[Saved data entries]

● ● ● ● ● ● ●

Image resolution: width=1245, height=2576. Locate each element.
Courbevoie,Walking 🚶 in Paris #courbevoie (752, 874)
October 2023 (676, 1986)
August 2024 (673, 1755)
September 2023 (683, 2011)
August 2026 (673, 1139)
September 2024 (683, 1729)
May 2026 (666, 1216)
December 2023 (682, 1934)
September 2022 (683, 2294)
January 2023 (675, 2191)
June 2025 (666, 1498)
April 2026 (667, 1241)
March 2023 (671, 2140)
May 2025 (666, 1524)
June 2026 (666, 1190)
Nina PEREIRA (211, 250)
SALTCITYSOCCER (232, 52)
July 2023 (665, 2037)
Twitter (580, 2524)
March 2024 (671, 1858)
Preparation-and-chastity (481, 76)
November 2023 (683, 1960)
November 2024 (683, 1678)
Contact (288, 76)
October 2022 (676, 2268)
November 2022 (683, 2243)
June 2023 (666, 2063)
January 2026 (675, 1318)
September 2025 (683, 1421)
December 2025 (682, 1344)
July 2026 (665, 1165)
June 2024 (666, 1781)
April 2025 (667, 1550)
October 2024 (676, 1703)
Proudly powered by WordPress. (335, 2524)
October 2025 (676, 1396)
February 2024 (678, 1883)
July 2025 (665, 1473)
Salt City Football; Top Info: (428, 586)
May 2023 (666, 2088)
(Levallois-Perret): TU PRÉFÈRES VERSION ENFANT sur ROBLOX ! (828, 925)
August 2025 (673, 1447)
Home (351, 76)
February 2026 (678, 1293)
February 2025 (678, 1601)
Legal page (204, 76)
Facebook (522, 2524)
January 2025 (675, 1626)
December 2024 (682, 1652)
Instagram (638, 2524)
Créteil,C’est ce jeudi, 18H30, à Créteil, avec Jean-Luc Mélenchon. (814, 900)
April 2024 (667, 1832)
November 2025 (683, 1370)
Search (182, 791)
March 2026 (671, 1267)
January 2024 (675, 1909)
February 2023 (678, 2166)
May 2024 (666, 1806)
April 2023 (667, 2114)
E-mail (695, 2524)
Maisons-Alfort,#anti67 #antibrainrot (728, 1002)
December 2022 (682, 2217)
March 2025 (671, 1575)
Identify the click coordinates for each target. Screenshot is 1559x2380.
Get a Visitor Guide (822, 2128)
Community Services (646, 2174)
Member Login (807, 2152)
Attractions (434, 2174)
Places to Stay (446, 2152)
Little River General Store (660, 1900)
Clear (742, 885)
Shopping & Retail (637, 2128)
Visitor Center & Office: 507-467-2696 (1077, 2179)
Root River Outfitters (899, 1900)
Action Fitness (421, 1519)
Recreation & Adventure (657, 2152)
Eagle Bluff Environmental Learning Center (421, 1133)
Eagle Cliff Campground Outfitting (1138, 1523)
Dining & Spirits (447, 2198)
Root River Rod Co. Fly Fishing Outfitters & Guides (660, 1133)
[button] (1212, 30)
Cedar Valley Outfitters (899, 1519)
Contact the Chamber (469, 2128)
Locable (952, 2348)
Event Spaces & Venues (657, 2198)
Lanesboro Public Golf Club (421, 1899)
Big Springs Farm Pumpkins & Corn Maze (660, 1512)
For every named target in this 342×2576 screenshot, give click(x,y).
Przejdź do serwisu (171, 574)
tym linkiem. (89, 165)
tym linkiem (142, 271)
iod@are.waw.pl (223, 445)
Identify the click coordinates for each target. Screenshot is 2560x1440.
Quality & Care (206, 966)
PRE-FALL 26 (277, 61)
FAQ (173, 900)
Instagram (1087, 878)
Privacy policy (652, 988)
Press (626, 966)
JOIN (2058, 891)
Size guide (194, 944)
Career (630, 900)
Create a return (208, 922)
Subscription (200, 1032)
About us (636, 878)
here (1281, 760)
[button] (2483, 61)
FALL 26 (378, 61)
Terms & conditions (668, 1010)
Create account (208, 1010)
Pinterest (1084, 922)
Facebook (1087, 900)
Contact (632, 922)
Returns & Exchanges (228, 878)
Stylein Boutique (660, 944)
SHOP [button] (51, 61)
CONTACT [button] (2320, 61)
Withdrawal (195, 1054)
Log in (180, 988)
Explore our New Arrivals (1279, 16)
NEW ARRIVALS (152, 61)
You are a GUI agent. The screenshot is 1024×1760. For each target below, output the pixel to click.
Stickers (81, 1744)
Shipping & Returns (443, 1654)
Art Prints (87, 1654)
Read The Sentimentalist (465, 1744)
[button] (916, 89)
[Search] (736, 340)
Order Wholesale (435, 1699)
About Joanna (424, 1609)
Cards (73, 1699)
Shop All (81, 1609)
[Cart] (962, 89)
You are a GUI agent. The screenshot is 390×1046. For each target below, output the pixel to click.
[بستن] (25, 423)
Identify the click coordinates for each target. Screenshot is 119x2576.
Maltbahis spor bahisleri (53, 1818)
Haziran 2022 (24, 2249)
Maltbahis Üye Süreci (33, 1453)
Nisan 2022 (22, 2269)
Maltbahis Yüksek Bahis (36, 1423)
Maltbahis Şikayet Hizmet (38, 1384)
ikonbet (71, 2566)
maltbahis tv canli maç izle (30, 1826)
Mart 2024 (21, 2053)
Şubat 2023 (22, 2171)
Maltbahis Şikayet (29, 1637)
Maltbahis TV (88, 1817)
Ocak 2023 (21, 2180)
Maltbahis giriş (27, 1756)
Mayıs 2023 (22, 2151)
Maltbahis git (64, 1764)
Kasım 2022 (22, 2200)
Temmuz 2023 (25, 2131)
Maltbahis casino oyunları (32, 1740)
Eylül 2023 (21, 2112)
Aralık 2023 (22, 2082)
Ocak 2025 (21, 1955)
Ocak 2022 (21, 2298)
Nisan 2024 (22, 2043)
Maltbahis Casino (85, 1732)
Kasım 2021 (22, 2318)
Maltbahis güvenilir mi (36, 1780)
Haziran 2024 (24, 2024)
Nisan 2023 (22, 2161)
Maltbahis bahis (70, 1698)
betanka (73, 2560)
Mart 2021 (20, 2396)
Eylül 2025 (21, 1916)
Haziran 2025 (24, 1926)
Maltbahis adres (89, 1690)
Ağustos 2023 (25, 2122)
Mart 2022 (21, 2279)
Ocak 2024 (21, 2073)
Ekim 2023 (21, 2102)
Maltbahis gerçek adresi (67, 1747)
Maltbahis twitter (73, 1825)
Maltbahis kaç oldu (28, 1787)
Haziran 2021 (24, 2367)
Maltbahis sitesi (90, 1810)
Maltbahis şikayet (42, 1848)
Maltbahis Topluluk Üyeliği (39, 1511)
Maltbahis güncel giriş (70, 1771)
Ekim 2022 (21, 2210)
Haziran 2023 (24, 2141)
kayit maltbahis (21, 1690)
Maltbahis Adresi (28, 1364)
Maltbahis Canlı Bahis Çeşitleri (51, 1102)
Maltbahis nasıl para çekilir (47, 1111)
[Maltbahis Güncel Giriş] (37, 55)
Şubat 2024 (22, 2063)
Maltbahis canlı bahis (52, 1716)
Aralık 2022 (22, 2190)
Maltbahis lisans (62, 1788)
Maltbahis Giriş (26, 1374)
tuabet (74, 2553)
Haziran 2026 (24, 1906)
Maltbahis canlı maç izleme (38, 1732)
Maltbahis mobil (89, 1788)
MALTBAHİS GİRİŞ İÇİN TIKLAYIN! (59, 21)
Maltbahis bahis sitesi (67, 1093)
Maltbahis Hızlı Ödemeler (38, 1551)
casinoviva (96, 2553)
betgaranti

● ● ● ● ● ● ●

# THE PROBLEM
From the line holding "Facebook (1087, 900)" to the line holding "[Search] (736, 340)", inclusive, restate each line above exactly as written.

# RESPONSE TO THIS EXERCISE
Facebook (1087, 900)
Contact (632, 922)
Returns & Exchanges (228, 878)
Stylein Boutique (660, 944)
SHOP [button] (51, 61)
CONTACT [button] (2320, 61)
Withdrawal (195, 1054)
Log in (180, 988)
Explore our New Arrivals (1279, 16)
NEW ARRIVALS (152, 61)
You are a GUI agent. The screenshot is 1024×1760. For each target below, output the pixel to click.
Stickers (81, 1744)
Shipping & Returns (443, 1654)
Art Prints (87, 1654)
Read The Sentimentalist (465, 1744)
[button] (916, 89)
[Search] (736, 340)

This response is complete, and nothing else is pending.